• _Dataset items_:
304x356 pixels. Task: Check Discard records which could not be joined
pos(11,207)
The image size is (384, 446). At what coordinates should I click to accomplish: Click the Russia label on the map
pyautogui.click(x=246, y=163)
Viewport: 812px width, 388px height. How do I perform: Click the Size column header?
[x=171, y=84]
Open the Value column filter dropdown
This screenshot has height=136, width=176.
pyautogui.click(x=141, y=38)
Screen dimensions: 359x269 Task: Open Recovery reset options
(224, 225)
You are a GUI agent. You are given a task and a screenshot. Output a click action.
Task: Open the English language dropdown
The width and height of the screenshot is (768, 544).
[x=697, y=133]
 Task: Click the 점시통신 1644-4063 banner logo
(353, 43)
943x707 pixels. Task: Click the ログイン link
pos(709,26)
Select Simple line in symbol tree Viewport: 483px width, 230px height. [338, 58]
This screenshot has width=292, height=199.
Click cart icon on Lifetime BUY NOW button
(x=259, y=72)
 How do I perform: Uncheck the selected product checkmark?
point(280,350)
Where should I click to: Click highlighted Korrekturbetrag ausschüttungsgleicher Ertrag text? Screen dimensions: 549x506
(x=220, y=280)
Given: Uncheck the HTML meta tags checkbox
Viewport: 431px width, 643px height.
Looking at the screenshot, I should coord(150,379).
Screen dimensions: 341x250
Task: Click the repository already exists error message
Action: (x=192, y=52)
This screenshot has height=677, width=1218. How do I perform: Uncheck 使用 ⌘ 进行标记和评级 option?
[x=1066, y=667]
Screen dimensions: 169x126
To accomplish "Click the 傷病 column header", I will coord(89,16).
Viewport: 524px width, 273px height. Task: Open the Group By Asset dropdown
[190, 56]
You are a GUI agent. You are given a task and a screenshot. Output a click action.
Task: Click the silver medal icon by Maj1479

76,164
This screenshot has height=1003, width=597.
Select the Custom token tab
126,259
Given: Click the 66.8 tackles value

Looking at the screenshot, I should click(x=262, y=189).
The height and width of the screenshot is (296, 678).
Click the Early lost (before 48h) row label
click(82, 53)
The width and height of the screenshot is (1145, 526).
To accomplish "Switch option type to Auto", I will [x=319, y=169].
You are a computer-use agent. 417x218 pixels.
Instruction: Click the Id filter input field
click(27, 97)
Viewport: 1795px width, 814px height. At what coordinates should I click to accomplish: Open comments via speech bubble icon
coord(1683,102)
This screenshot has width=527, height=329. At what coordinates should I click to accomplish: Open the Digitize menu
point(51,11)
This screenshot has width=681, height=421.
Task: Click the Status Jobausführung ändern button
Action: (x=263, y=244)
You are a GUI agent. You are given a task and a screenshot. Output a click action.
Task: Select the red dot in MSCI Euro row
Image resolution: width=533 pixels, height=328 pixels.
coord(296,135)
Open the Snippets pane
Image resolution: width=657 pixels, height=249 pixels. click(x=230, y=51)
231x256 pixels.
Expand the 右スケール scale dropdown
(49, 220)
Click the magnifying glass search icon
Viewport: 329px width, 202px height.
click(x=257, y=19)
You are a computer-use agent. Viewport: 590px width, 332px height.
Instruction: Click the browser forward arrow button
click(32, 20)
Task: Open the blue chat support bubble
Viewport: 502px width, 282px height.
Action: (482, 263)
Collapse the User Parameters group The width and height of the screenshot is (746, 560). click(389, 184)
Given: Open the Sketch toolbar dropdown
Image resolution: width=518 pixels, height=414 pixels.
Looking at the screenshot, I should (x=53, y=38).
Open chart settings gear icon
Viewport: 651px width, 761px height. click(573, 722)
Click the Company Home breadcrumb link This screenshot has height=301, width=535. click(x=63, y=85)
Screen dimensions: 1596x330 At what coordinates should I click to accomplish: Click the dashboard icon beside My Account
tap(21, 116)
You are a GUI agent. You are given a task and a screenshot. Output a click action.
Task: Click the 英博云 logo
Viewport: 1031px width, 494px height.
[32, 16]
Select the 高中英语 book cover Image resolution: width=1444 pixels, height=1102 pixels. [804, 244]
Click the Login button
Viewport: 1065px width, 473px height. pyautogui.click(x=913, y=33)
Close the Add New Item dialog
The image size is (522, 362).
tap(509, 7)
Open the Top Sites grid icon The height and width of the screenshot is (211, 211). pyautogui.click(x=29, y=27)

• _PROBLEM TO WORK ON_: Could you restate word for word the lines above from the one containing "Viewport: 329px width, 202px height." through the one containing "Given: Open the Sketch toolbar dropdown", both included, and nothing else?

• _RESPONSE AREA_:
Viewport: 329px width, 202px height.
click(x=257, y=19)
You are a computer-use agent. Viewport: 590px width, 332px height.
Instruction: Click the browser forward arrow button
click(32, 20)
Task: Open the blue chat support bubble
Viewport: 502px width, 282px height.
Action: (482, 263)
Collapse the User Parameters group The width and height of the screenshot is (746, 560). click(389, 184)
Given: Open the Sketch toolbar dropdown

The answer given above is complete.